* [EXERCISE REQUIREMENTS] Your task is to print all of the data below exactly, with no pictures included.

* [Excerpts from a dataset]
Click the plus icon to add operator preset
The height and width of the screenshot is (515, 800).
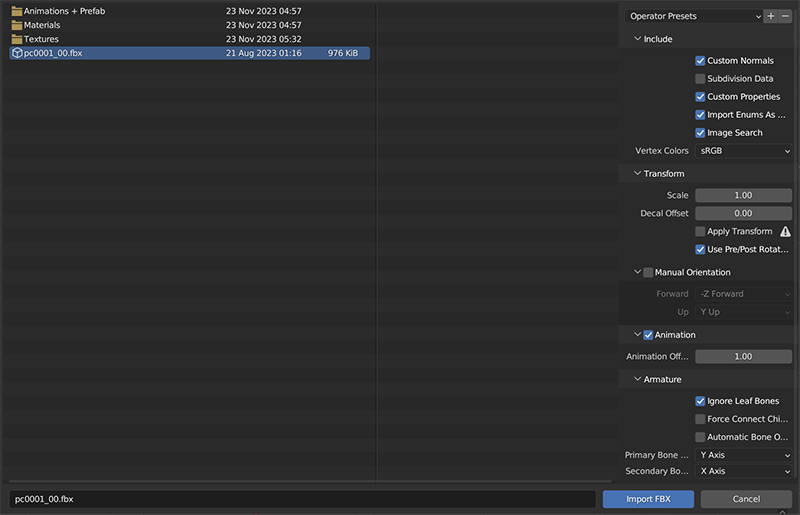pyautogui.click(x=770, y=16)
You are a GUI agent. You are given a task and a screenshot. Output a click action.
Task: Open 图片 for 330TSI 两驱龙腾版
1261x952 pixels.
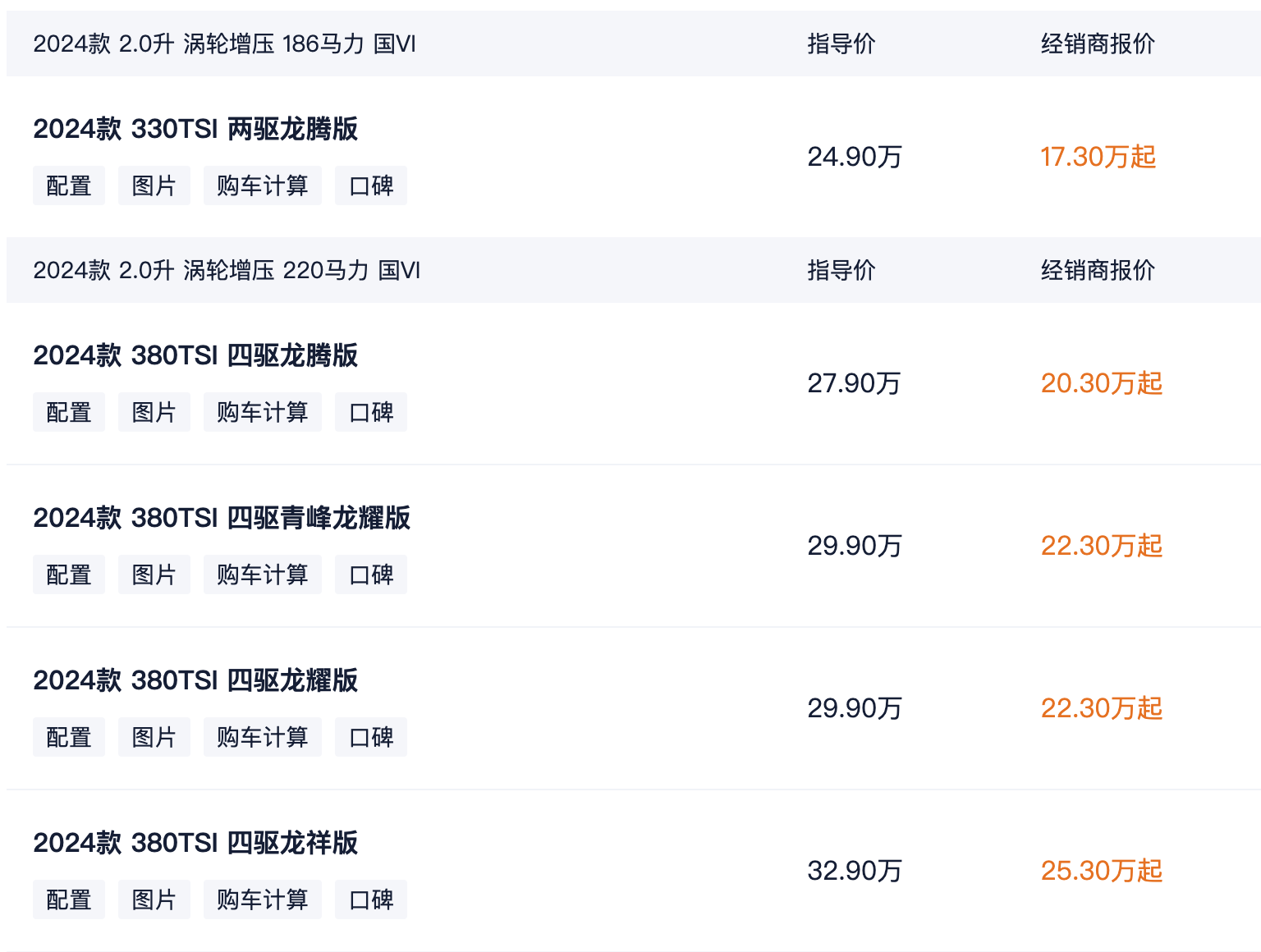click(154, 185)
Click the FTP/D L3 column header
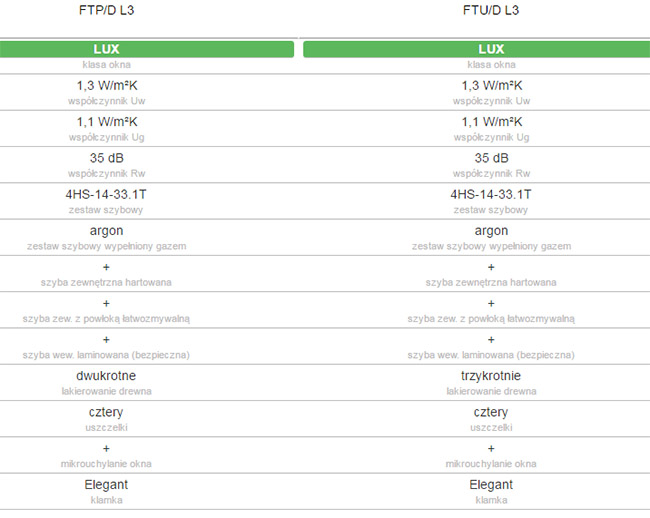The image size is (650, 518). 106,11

* [TASK RESULT]
Click the plus icon to add operator preset
The height and width of the screenshot is (515, 800).
pyautogui.click(x=770, y=16)
You are a GUI agent. You are given a task and a screenshot. Output a click action.
Task: Open 图片 for 330TSI 两驱龙腾版
1261x952 pixels.
click(154, 185)
Click the FTP/D L3 column header
The image size is (650, 518). 106,11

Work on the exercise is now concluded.